Come si sentiva sicuro di sé quel giorno, indossando la sua divisa grigia decorata con le insegne della Terra sul casco, sulle braccia e spalle, mentre se ne stava rinchiuso nell’armatura da battaglia di Tipo 567- HM. Ishaq si sentiva imbattibile, al di là di ogni dubbio, ed era certo che sarebbe stato assolutamente deciso sul campo a breve, non appena fosse giunto il momento. Capelli neri tagliati molto corti, occhi chiari e penetranti, carnagione scura, 35 anni compiuti, corporatura da atleta, impulsivo ma comunque fortemente motivato, uscito solo da 3 anni dall’Accademia Militare Lunare in cui era stato sottoposto ad un lungo addestramento nelle condizioni di gravità più estreme, il giovane uomo di origine Centrafricana – anche prima di diventare un soldato – era sempre stato una persona piuttosto propensa a risolvere ogni situazione con una prova di forza più che con la diplomazia.

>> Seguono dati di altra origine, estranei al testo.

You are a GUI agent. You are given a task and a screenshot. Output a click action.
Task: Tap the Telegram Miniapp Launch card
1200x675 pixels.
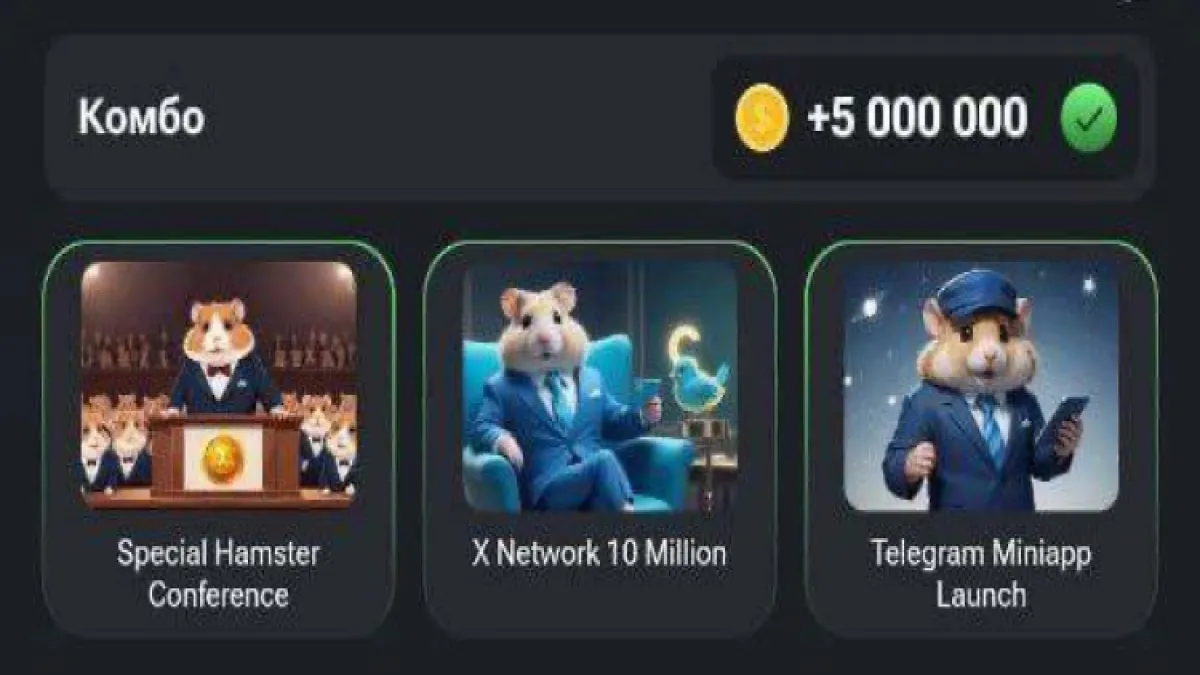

Tuttavia la vita l’aveva profondamente cambiato, soprattutto la prigionia patita su quel buoi mondo alieno di cui non avevano neanche mai scoperto l’esatta posizione, oltretutto.

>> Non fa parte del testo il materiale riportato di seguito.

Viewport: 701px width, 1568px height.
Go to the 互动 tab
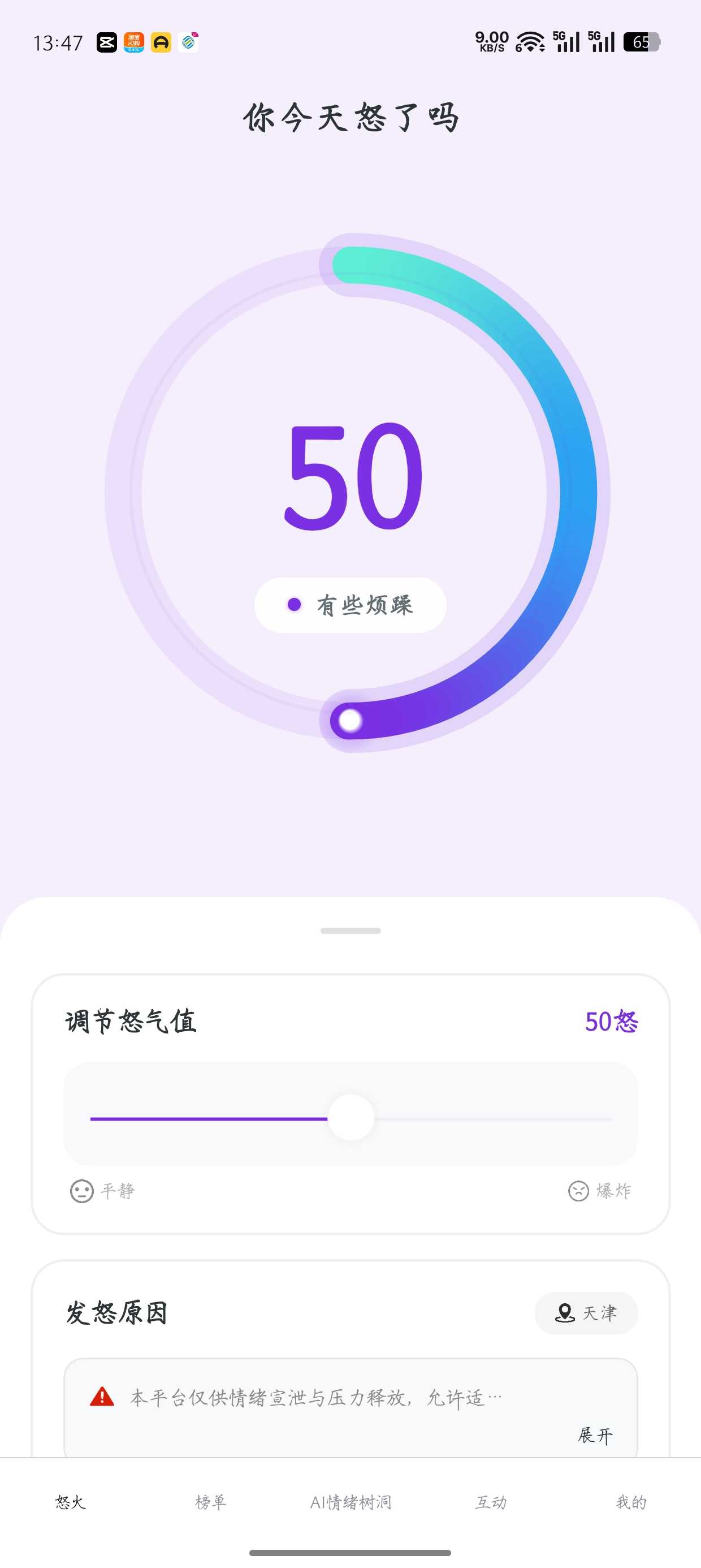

Equipaggiato con il suo fucile mitragliatore ad alta energia, dotato di mira automatica – che se fosse stato tutto in metallo, e non costruito con le moderne leghe super-dense, nessun essere umano avrebbe potuto minimamente sollevare… -  e con l’arma leggera aggiuntiva in polimeri riposta nell’apposito alloggiamento della corazzatura laterale sinistra, tutto sembrava promettere per il meglio quel giorno, mentre stavano silenziosamente schierati sul ponte della corazzata spaziale su cui erano stati alloggiati fino al momento in cui erano entrati nel ‘settore caldo’, ovvero lo spazio attualmente conteso con gli alieni. Di lì a poco sarebbero stati impegnati in combattimento, ed avrebbero fatto vedere agli Hugl-efn-tra di che tempra erano fatti i soldati della Terza SpazioArmata della Terra. Quella sarebbe stata anche un’ottima occasione per vendicare quanto era precedentemente avvenuto alla Seconda SpazioArmata che era stranamente scomparsa alcune settimane prima, non lontano da quello stesso settore, forse caduta a causa di un attacco nemico improvviso, oppure perdutasi fra le sconfinate vastità che si stendevano fra le stelle a causa di qualche inaspettato malfunzionamento dei sistemi di navigazione, che si sapeva bene non erano ancora completamente affidabili come avrebbero dovuto. Certe cosse succedevano, ogni tanto, lo sapeva Ishaq così come i suoi commilitoni… Ogni viaggio spaziale poteva essere senza ritorno. D’altra parte, l’Umanità si era ritrovata a dover correre davvero a perdifiato in quella avanzata oltre il sistema solare, affrettando tutti i preparativi e provvedendo all’invio dei propri mezzi e soldati il prima possibile, se voleva non restare indietro e perdere la fondamentale occasione di rivendicare per sé, una volta per sempre, i molti pianeti ricchi di risorse che si trovavano all’interno di quella vastissima area ancora inesplorata in parte. Poi tutto si era rivelato essere molto diverso da quanto immaginato, ed era finita in un attimo.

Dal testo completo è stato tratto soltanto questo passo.